▸ Records provided:
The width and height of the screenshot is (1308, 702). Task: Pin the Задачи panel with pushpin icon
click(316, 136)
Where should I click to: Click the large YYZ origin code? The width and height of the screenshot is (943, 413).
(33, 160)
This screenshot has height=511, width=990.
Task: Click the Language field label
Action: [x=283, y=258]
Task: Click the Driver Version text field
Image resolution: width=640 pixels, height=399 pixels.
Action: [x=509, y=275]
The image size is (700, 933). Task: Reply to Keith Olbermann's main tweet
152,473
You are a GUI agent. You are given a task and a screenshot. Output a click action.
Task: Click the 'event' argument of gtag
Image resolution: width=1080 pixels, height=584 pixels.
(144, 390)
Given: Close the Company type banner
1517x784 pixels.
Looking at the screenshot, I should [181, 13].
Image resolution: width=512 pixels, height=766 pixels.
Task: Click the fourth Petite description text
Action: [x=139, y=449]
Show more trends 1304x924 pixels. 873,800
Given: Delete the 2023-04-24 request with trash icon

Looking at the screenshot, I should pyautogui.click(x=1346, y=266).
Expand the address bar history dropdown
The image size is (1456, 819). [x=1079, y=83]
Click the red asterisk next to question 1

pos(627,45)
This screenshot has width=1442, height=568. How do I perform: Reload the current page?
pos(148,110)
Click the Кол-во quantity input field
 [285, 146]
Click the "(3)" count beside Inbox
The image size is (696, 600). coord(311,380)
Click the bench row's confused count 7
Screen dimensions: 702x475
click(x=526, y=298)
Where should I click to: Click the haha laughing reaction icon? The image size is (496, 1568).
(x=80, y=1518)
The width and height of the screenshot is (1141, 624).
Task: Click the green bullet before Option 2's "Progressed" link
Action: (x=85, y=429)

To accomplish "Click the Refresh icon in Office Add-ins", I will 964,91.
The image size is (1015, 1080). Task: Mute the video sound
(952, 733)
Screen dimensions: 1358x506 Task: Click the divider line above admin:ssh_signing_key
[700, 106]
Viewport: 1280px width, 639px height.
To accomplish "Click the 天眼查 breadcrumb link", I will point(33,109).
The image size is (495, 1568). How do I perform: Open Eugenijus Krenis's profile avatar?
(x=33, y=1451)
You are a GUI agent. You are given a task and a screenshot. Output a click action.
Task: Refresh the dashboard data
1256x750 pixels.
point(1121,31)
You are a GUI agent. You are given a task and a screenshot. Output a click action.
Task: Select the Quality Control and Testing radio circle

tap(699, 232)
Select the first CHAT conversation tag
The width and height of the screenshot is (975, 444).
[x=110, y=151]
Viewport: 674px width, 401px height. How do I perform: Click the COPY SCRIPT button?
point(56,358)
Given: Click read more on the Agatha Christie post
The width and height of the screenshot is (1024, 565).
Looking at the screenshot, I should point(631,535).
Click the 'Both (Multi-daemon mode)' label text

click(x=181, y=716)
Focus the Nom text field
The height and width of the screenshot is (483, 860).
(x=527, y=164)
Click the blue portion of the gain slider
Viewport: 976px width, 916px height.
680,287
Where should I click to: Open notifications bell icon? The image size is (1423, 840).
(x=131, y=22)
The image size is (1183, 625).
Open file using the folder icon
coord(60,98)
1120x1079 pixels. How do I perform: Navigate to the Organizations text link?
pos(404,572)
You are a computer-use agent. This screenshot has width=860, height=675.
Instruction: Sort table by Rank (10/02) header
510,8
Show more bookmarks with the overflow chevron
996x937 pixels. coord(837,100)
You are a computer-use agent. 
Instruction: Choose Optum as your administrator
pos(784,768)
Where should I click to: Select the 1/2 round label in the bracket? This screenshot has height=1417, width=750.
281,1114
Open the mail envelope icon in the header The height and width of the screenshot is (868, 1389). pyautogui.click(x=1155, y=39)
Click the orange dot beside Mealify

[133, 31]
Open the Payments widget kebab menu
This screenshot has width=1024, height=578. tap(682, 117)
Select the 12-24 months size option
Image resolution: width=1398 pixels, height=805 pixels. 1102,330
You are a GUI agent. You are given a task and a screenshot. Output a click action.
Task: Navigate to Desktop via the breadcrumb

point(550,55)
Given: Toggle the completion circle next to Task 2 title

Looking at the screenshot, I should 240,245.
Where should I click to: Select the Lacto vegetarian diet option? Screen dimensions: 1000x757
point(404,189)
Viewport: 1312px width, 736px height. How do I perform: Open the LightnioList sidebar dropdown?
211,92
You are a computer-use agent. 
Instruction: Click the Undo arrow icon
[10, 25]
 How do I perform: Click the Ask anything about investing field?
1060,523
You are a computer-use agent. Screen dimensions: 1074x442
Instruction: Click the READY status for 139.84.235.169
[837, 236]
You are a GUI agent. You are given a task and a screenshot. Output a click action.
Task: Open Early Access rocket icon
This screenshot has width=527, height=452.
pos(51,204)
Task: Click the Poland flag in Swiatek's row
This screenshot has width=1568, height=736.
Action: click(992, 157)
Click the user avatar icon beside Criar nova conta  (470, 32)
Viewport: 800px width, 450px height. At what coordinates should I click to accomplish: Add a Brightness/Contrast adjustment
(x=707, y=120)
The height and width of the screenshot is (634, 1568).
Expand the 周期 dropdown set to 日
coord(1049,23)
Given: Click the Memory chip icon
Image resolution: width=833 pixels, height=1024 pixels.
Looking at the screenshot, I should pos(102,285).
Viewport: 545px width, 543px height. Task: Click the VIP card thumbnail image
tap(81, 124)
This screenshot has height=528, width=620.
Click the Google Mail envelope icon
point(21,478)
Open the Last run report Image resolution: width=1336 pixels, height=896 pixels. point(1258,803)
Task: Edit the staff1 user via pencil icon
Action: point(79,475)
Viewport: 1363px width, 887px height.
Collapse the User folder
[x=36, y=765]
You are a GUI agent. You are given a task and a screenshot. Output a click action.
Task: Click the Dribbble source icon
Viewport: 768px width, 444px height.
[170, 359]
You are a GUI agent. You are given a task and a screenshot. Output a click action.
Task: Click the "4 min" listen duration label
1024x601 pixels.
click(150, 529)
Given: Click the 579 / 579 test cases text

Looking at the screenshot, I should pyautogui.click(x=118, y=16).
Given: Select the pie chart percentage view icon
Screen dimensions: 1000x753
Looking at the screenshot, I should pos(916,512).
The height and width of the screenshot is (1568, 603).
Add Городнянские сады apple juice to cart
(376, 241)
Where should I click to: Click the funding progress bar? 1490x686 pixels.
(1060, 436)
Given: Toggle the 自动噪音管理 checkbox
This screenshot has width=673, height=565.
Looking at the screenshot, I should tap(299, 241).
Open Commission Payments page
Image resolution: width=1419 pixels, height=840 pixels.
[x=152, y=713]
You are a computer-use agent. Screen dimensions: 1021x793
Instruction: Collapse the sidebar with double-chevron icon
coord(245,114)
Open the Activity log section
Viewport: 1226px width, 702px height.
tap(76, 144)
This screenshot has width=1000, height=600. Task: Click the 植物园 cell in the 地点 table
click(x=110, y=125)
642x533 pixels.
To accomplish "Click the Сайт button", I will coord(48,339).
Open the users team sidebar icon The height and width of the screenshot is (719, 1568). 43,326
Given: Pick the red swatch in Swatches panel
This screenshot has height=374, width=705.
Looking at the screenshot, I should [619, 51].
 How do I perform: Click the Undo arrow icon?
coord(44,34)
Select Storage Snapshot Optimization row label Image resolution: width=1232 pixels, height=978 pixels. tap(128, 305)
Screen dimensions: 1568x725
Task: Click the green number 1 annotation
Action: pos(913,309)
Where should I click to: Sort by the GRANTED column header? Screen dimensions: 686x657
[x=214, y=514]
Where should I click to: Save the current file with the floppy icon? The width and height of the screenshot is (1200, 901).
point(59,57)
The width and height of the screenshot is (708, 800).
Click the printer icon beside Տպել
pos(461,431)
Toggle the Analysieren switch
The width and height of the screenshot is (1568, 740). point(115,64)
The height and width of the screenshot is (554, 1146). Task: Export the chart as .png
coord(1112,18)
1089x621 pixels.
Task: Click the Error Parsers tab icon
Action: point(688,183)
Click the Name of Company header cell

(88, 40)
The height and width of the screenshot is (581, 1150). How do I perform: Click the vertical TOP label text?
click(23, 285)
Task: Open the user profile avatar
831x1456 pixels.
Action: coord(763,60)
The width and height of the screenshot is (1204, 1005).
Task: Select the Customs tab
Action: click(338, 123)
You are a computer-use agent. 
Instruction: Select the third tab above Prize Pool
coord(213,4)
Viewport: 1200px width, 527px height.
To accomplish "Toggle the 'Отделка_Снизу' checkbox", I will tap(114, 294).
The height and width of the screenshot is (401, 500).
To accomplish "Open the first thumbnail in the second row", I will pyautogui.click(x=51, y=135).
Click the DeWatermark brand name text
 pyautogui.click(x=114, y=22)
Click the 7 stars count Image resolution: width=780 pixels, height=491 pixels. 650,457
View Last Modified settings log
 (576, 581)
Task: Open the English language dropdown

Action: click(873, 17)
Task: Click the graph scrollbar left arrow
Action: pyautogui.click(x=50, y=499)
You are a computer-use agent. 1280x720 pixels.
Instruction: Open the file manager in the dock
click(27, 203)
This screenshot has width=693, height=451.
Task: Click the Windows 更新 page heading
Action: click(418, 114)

▸ Action item:
Only the lines above from the one with "The width and height of the screenshot is (1024, 565)." up to and including the one with "The image size is (1183, 625)." should be repeated, exactly as written.

▸ Response below:
The width and height of the screenshot is (1024, 565).
Looking at the screenshot, I should point(631,535).
Click the 'Both (Multi-daemon mode)' label text

click(x=181, y=716)
Focus the Nom text field
The height and width of the screenshot is (483, 860).
(x=527, y=164)
Click the blue portion of the gain slider
Viewport: 976px width, 916px height.
680,287
Where should I click to: Open notifications bell icon? The image size is (1423, 840).
(x=131, y=22)
The image size is (1183, 625).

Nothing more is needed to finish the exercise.